04/30/2026
Peptides are having a moment.
Influencers and “wellness clinic” doctors are selling experimental peptides as the next biohacking frontier — for muscle, recovery, sleep, libido, longevity, you name it. CJC-1295. Ipamorelin. BPC-157. The list keeps growing.
Here’s what’s actually going on:
— The GLP-1 halo effect. GLP-1 receptor agonists went through decades of large human trials. They work. The brain takes that and generalises: if one peptide works, all peptides must. That’s not how evidence works. Each compound stands on its own trials.
— The evidence gap is real.

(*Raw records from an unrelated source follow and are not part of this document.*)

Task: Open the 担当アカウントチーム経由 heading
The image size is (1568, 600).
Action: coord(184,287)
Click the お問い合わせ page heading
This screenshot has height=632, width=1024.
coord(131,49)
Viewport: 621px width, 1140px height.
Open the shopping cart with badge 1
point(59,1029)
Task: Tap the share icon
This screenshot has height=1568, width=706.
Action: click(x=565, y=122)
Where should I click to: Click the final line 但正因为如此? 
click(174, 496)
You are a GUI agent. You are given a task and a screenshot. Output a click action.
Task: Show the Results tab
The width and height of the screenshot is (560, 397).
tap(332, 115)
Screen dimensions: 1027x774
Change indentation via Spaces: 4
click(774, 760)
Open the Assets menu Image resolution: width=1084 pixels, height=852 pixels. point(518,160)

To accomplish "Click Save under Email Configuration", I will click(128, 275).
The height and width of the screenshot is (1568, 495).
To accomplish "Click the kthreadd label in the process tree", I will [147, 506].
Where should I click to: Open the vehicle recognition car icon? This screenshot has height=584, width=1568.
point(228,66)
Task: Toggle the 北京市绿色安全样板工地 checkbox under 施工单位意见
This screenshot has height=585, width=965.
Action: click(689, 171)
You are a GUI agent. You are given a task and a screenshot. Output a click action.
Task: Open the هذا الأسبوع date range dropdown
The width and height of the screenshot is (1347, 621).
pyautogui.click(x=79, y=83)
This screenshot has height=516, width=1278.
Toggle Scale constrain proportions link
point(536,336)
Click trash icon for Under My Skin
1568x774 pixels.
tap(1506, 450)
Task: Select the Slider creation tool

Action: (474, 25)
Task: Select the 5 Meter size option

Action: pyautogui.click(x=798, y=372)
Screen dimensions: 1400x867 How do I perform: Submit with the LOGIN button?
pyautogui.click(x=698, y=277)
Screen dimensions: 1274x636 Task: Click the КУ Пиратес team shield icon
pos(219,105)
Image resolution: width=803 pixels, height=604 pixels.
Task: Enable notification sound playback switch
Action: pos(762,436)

The GLP-1 family — including dual and triple agonists — has 60,000+ trial participants and a decade of follow-up. BPC-157, the most-marketed of the lot, has roughly 30 human subjects across all published trials. Same broad chemical class. Completely different evidence base.
— “Big Pharma is threatened” is a marketing tool, not an evidence base. Pharma gets excited when early data looks promising — they’ve invested billions in peptide drugs (insulin, GLP-1s) when it justified the cost. BPC-157 was first described in 1991. CJC-1295 in the early 2000s. Industry has had 20–30 years to follow up. They mostly haven’t, because the later-stage risk-to-reward looks unfavourable. That’s the system working, not failing.
— The grey market is the real risk. In 2023, the FDA placed BPC-157, CJC-1295, and several others on its Category 2 list, citing insufficient evidence of safety in humans. In 2026, the HHS announced 12 peptides moving off Category 2, with PCAC review beginning July 2026. What this changes: where the grift happens. What it doesn’t change: the evidence base. No new RCTs. No new long-term human safety data. Same compounds. Different storefront.
This isn’t anti-peptide. Insulin is a peptide. GLP-1s are peptides. Real clinical use is real. The point is to distinguish what’s been properly studied from what hasn’t.
Don’t let DIY medicine become something you regret later in life.
Are you taking experimental peptides?